次日, 我便將她擺上臺,要她教營中士兵溜冰和製作溜冰鞋,看她不情不願扭曲苦悶的臉, 我的心情大好。
她總是讓人驚奇。我將溜冰大賽的事都交予她去負責, 她居然有條不紊地將此事辦得滴水不漏, 真讓我刮目相看。但我也看出那幾天她太過勞累, 想要她不要參賽, 但又不便直言,便故意嘲弄她不敢跟人相比,她果然氣得不行, 但也不爭強鬥勝,主動要求退出, 我當然順水推舟。看她恨恨地盯着我看, 不知爲什麼我的心情好極了, 差點沒笑出聲。原來我還會喜歡逗弄她這種幼稚的遊戲,但她真的很有趣。
“我好看嗎?”我突然轉頭對正在偷偷看我的她說, 她嚇得說不出話來,然後“嘿嘿”地傻笑掩飾自己的心虛,我瞧見她的耳廓都變成了粉紅色。原來這就是她的軟肋,我決定以後都要好好利用這一點。雖然有些勝之不武,但對她一個女子, 何須講這些規矩?她可從來就不是什麼規矩的人。
我利用她的溜冰鞋從河道夜襲彭陽縣城, 一舉成功, 但進入城內時, 我遭到了柔然人暗箭, 而她居然用單刀爲我擋箭!我真是哭笑不得,她言行舉止爲什麼總這麼出人意料呢?
糟糕的是, 她還被震飛的箭射中了肩胛。我急忙帶她去療傷,還好箭頭被棉衣擋了一下,射得並不深,但要將帶倒鉤的箭頭□□也並非易事。她痛得一額的冷汗,雙手緊緊地抓住我的手,掐得我生痛,可知她承受了怎樣的劇痛。我不由得滿懷憐惜。
哪怕是男子,割肉取箭也會疼得喊爹叫孃的,她一個弱質女流居然死死咬住嘴脣,不肯發出一聲痛呼。我怕她咬破自己的嘴脣,而我的一隻手又被她牢牢地抓住,便用另一隻手抓起棉被一角塞在她嘴裡,而她更哀怨地瞪着我,難道我做錯了嗎?
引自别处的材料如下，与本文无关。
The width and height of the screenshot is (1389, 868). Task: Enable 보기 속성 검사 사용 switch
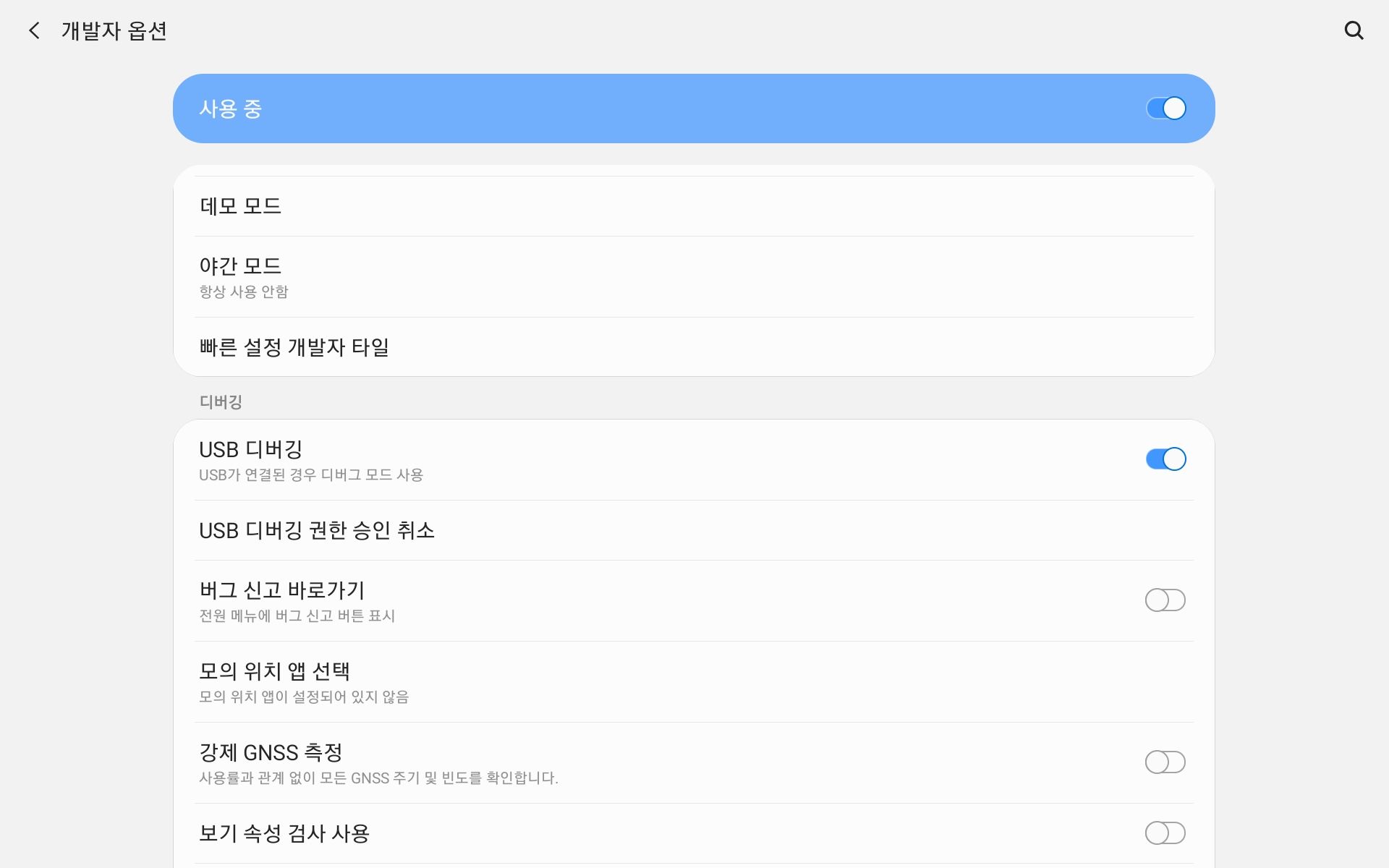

上好藥後,她已經被折磨得筋疲力盡。我便將她留在我的臥房休息,同時方便照看,以她現在的情形,回到營帳肯定會被人發現身份。她的身份現在還不能暴露,唯有我親自照顧她了。
她睡得很不安穩,滿頭大汗,可能是傷口引起的發熱。她還不斷地叫着“水,水”,我只得一次次地過去扶她起來喝水,行軍地形圖看了很久也毫無頭緒。
後來,她醒了一次之後,終於安穩地睡了。而我在想到一些問題後,也趴在桌上睡着了。
後來睡夢中,我感覺有人靠近自己,本能地伸手一拉,將她摔了個仰面朝天。她眼淚汪汪地望着我,害得我心裡既是心疼又是內疚,她還是負傷在身啊!我連忙一把抱起她,她的身體是那麼輕,艱苦的軍營生活使她是如此瘦弱。
我忍不住罵她“笨蛋”、“傻瓜”,她如一隻被踩了尾巴的貓,立即反擊,對我進行冷嘲熱諷,我也毫不示弱,看見她敢怒不敢言的樣子,真是有趣極了。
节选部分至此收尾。